-- Task brief --
Reproduce the data below word for word, from its first line down through the line containing "大战国新手礼包 (802, 1918)". Include both of those lines.

** start Information shown **

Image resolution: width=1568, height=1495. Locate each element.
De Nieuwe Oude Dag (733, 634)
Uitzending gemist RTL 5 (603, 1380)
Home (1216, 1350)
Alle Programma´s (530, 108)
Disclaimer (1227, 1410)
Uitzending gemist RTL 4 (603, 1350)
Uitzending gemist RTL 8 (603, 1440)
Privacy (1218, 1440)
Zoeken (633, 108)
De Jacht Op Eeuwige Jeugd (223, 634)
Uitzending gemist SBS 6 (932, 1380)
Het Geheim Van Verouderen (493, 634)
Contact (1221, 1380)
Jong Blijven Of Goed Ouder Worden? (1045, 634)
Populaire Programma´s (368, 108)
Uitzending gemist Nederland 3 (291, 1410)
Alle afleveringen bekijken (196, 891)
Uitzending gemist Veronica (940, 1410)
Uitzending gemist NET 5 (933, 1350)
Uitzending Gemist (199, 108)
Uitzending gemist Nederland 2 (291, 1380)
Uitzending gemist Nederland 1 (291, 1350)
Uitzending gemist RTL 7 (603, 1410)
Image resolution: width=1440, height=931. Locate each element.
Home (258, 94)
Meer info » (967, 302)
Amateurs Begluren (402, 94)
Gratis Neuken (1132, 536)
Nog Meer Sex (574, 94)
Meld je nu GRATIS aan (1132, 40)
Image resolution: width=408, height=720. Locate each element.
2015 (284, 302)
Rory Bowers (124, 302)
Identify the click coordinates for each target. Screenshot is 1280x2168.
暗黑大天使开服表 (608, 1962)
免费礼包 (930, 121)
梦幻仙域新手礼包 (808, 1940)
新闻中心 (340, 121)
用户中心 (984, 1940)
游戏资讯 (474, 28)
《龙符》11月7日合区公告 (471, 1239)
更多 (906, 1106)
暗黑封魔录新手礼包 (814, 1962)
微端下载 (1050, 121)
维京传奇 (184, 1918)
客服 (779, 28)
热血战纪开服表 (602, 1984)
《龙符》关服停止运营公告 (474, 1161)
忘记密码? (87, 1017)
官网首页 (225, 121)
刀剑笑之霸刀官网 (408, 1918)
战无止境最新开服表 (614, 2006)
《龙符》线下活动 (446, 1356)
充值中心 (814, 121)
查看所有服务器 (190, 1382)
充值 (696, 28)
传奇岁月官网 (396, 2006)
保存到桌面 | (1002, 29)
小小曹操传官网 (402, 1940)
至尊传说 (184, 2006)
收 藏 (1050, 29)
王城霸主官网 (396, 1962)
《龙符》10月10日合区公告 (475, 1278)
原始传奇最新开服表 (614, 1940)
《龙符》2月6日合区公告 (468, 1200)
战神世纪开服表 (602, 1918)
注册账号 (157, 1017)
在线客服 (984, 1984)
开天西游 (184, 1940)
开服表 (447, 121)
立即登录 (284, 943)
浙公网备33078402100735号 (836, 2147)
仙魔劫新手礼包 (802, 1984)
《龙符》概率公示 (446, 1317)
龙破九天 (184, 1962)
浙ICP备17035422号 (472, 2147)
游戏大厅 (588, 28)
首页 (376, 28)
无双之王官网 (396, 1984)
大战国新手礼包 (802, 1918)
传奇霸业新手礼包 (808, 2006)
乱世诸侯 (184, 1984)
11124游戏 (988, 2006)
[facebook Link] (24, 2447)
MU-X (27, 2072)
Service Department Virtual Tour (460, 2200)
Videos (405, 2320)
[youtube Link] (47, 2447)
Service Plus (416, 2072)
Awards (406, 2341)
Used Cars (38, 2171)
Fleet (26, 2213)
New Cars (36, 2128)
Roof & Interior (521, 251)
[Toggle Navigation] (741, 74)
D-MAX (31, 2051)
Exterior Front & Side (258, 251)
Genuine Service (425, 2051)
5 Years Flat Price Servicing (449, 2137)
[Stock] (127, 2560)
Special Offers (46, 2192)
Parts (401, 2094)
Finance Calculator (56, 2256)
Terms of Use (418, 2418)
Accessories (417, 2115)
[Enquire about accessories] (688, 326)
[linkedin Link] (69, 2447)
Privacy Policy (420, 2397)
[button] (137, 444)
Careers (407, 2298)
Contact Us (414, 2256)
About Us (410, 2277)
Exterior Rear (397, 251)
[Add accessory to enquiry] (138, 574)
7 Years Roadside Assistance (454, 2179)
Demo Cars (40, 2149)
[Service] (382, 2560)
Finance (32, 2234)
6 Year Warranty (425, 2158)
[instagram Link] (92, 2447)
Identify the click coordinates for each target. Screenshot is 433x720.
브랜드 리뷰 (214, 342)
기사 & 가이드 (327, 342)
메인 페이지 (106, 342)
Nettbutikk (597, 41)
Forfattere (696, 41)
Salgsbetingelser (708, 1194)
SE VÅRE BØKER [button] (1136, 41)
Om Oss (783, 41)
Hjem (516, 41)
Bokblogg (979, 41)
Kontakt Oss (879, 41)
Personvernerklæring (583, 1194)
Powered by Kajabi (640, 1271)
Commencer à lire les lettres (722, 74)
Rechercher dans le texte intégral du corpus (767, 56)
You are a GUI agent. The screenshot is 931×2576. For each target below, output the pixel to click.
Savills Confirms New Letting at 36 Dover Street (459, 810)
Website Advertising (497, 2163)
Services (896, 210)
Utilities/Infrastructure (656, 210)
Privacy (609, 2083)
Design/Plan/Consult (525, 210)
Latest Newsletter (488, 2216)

** end Information shown **

-- Reply --
Image resolution: width=1568, height=1495. Locate each element.
De Nieuwe Oude Dag (733, 634)
Uitzending gemist RTL 5 (603, 1380)
Home (1216, 1350)
Alle Programma´s (530, 108)
Disclaimer (1227, 1410)
Uitzending gemist RTL 4 (603, 1350)
Uitzending gemist RTL 8 (603, 1440)
Privacy (1218, 1440)
Zoeken (633, 108)
De Jacht Op Eeuwige Jeugd (223, 634)
Uitzending gemist SBS 6 (932, 1380)
Het Geheim Van Verouderen (493, 634)
Contact (1221, 1380)
Jong Blijven Of Goed Ouder Worden? (1045, 634)
Populaire Programma´s (368, 108)
Uitzending gemist Nederland 3 (291, 1410)
Alle afleveringen bekijken (196, 891)
Uitzending gemist Veronica (940, 1410)
Uitzending gemist NET 5 (933, 1350)
Uitzending Gemist (199, 108)
Uitzending gemist Nederland 2 (291, 1380)
Uitzending gemist Nederland 1 (291, 1350)
Uitzending gemist RTL 7 (603, 1410)
Image resolution: width=1440, height=931. Locate each element.
Home (258, 94)
Meer info » (967, 302)
Amateurs Begluren (402, 94)
Gratis Neuken (1132, 536)
Nog Meer Sex (574, 94)
Meld je nu GRATIS aan (1132, 40)
Image resolution: width=408, height=720. Locate each element.
2015 (284, 302)
Rory Bowers (124, 302)
Identify the click coordinates for each target. Screenshot is 1280x2168.
暗黑大天使开服表 (608, 1962)
免费礼包 (930, 121)
梦幻仙域新手礼包 (808, 1940)
新闻中心 (340, 121)
用户中心 (984, 1940)
游戏资讯 (474, 28)
《龙符》11月7日合区公告 (471, 1239)
更多 (906, 1106)
暗黑封魔录新手礼包 (814, 1962)
微端下载 (1050, 121)
维京传奇 (184, 1918)
客服 (779, 28)
热血战纪开服表 (602, 1984)
《龙符》关服停止运营公告 (474, 1161)
忘记密码? (87, 1017)
官网首页 (225, 121)
刀剑笑之霸刀官网 (408, 1918)
战无止境最新开服表 (614, 2006)
《龙符》线下活动 (446, 1356)
充值中心 (814, 121)
查看所有服务器 (190, 1382)
充值 (696, 28)
传奇岁月官网 (396, 2006)
保存到桌面 | (1002, 29)
小小曹操传官网 (402, 1940)
至尊传说 (184, 2006)
收 藏 (1050, 29)
王城霸主官网 (396, 1962)
《龙符》10月10日合区公告 (475, 1278)
原始传奇最新开服表 (614, 1940)
《龙符》2月6日合区公告 (468, 1200)
战神世纪开服表 (602, 1918)
注册账号 (157, 1017)
在线客服 (984, 1984)
开天西游 (184, 1940)
开服表 (447, 121)
立即登录 (284, 943)
浙公网备33078402100735号 (836, 2147)
仙魔劫新手礼包 (802, 1984)
《龙符》概率公示 (446, 1317)
龙破九天 (184, 1962)
浙ICP备17035422号 (472, 2147)
游戏大厅 (588, 28)
首页 (376, 28)
无双之王官网 (396, 1984)
大战国新手礼包 (802, 1918)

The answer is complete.